SET TASK:
Copy out everything from the line containing "Screen dimensions: 850x612" down to the line containing "I will pos(204,32).", including both of those lines.

GIVEN RECORDS:
********

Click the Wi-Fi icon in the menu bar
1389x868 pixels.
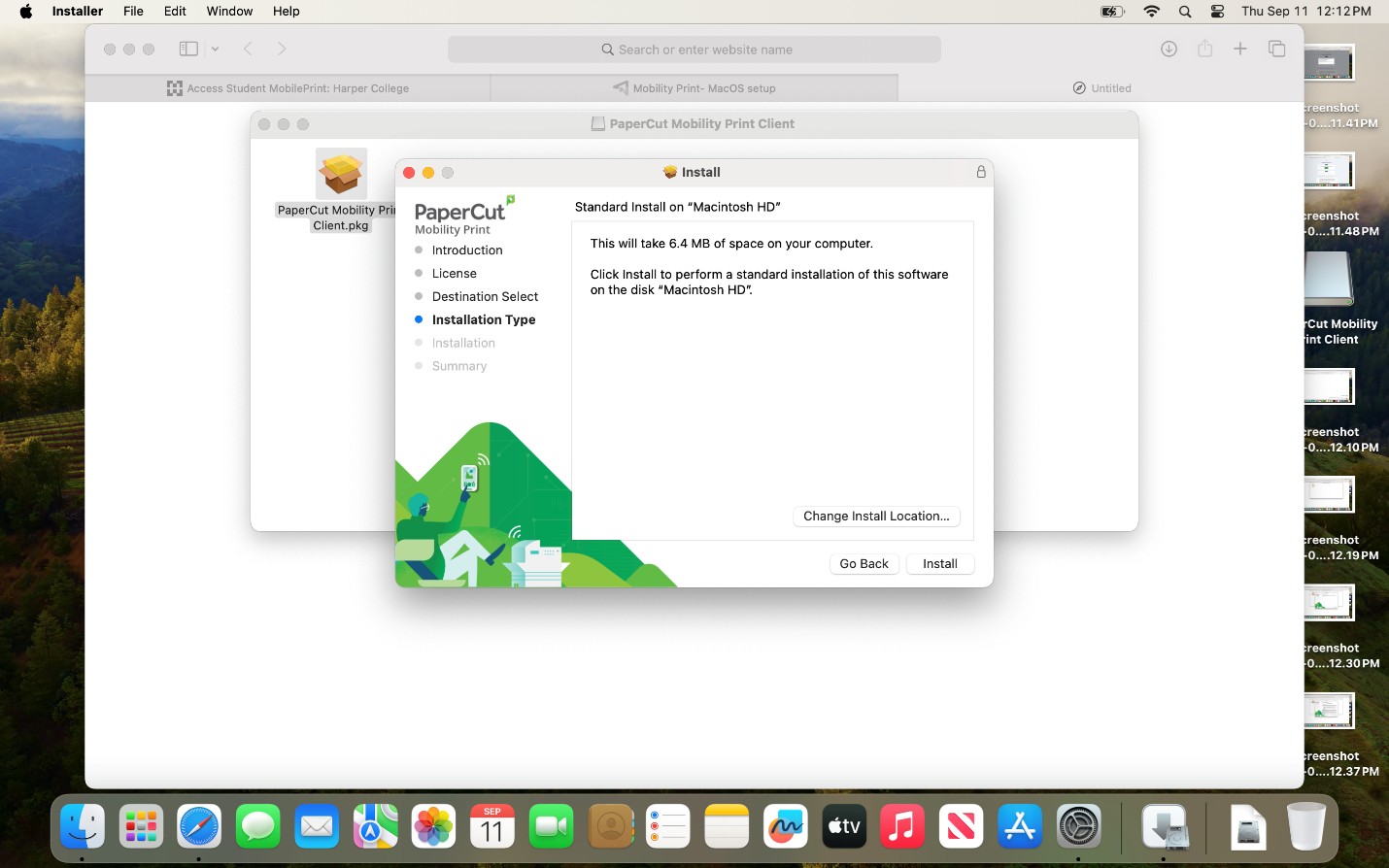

********

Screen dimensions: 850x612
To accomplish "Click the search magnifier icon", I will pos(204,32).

********

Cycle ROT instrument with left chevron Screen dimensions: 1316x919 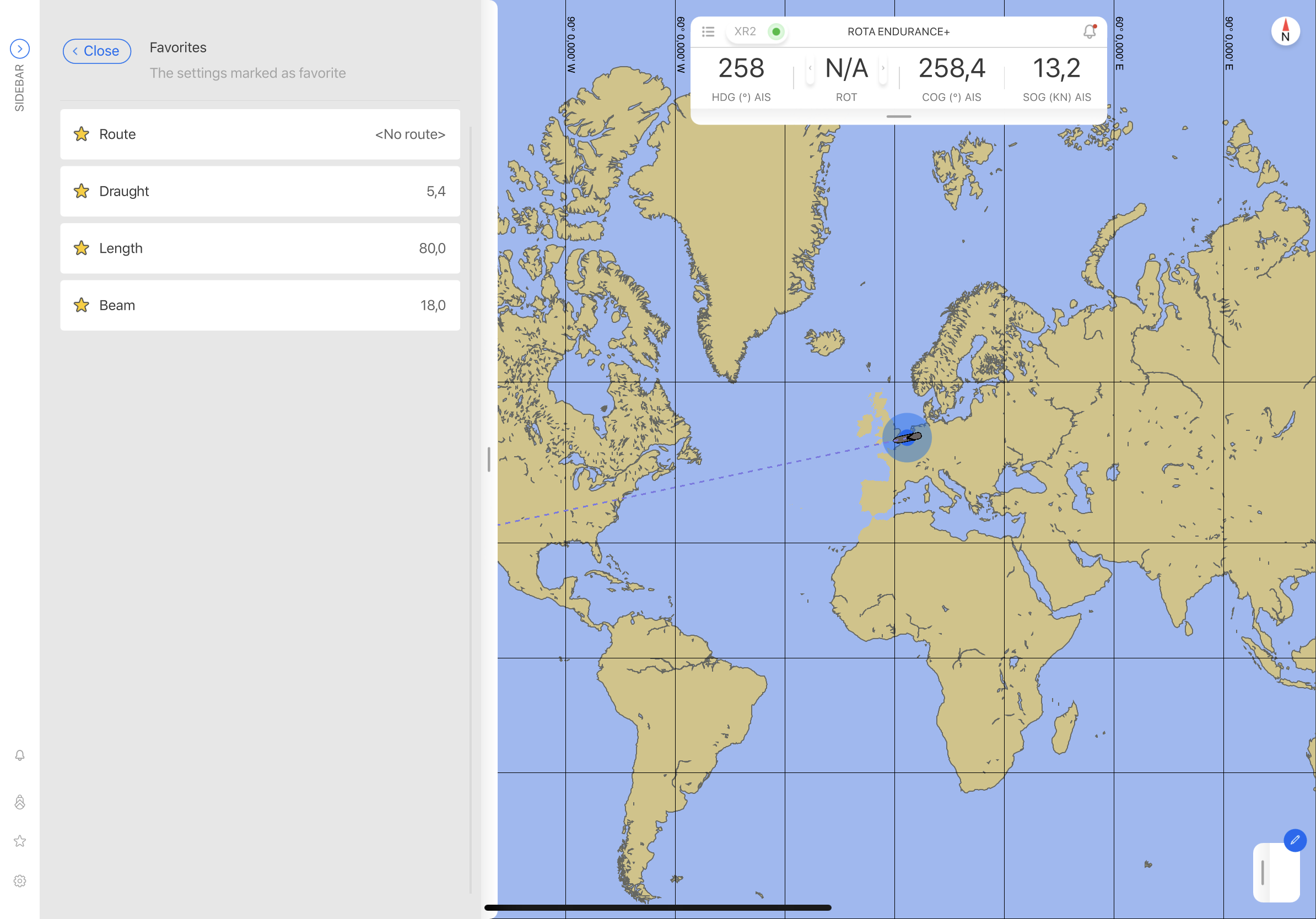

********

CORRECT OUTPUT:
Screen dimensions: 850x612
To accomplish "Click the search magnifier icon", I will pos(204,32).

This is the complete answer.